Without shared values, it becomes almost impossible to expect people to pursue and ultimately achieve the same outcomes. There is a strong link between behaviour and values, so that you cannot change behaviour without understanding what people truly value. If you want to transform your business, the place to start is discovering your employees’ values, nowhere else.
Factor 2: Knowledge
Knowledge without interest does not last. If you train your employees and upgrade their skill base without truly understanding what makes them tick (or, in other words, what they value), you will again be wasting a lot of time and money trying to convince them to acquire knowledge that they don’t necessarily value. This point always leads to failed endeavours for the individual, as well as the organisation.
Leadership needs to invest in the right training programmes for the right people to make the right real change happen. And the only way to achieve this goal is to find out what employees’ desire in their careers, how you can help them reach their personal goals through knowledge and training, and how their goals can mesh with the company’s mission.
Factor 3: Self-Motivation
Self-motivation is the key to lasting change. It all comes down to self-awareness and personal leadership. If individuals do not truly understand themselves, what they desire, and how badly they desire it — and then refuse to take ownership of their lives and careers — they will stagnate. If an employee is not self-motivated, any task performed for the company is likely to be mediocre. Their attitude will reflect a simple get-the-job-done without going the extra mile or taking pride in achievement of goals, whether personal, professional, or organisational.
Hiring and retaining the right self-motivated employees is a key ingredient that allows leadership to introduce, implement, and continue transformation to keep the organisation viable in the long-term. Such individuals are willing to consider change and contribute positively to their teams, their work units, and to the organisation overall.
Factor 4: Common Sense
People are more open to change if you articulate the reasons for change with common sense, which always prevails in convincing others to change. There is no need — or time — for wishful thinking, especially with regard to business outcomes. Shareholders don’t invest in an organisation because leaders “wishfully think” that people will change and adapt to new ways of work, simply because the management group decides to implement those changes.
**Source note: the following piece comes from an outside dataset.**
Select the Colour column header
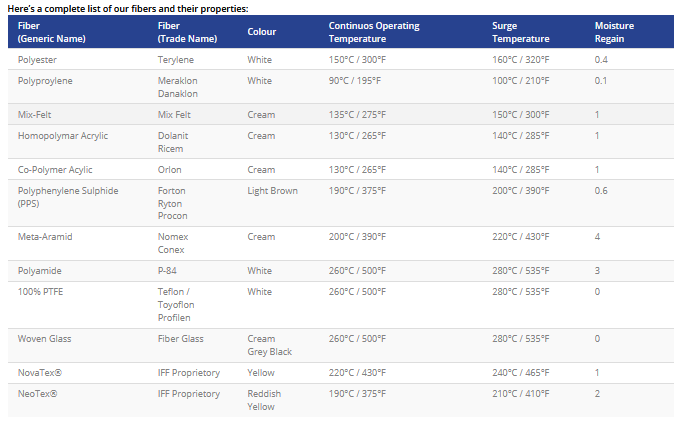 262,31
This scenario is particularly evident in merger and acquisition (M&A) deals. For the most part, M&A opportunities initially take place with very good intentions in mind. Typically, however, at some stage of the process, most management groups lose track of what makes the deal more successful and desirable than others. They quickly begin to arrive at abstract conclusions about the end result and lock their thinking on executing the deal as fast as possible to achieve the outcomes they highly anticipate.
That’s where the trouble starts. When desire and emotions get in the way, management teams also lose their common sense. And when common sense is lost, if the facts are not clearly articulated and communicated, the end result is that you also lose people in the process — through attrition, lower motivation, reduced productivity, and indifference. You start pushing unrealistic and impractical deadlines, objectives that no one shares, and messages that, eventually, no one believes.
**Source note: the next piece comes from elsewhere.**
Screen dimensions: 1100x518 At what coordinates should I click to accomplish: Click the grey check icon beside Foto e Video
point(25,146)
Transformation Needs the Right Ingredients
The bottom line is simple: Successful leadership teams become successful, not because they do only one thing right in making change happen, but because they do all necessary things right. They understand the need to incorporate shared values, desired knowledge, self-motivation, and common sense.
Most important, when businesses start compromising on values, they think that somehow they will save the day. But, in truth, by doing so, they end up sacrificing their integrity, which can only doom the organisation’s future to failure. No matter the circumstances, leadership must avoid sacrificing its values if the goal is to make a lasting change in the company, while building a successful and sustainable business. Work with employees, not against them, and they will work alongside you.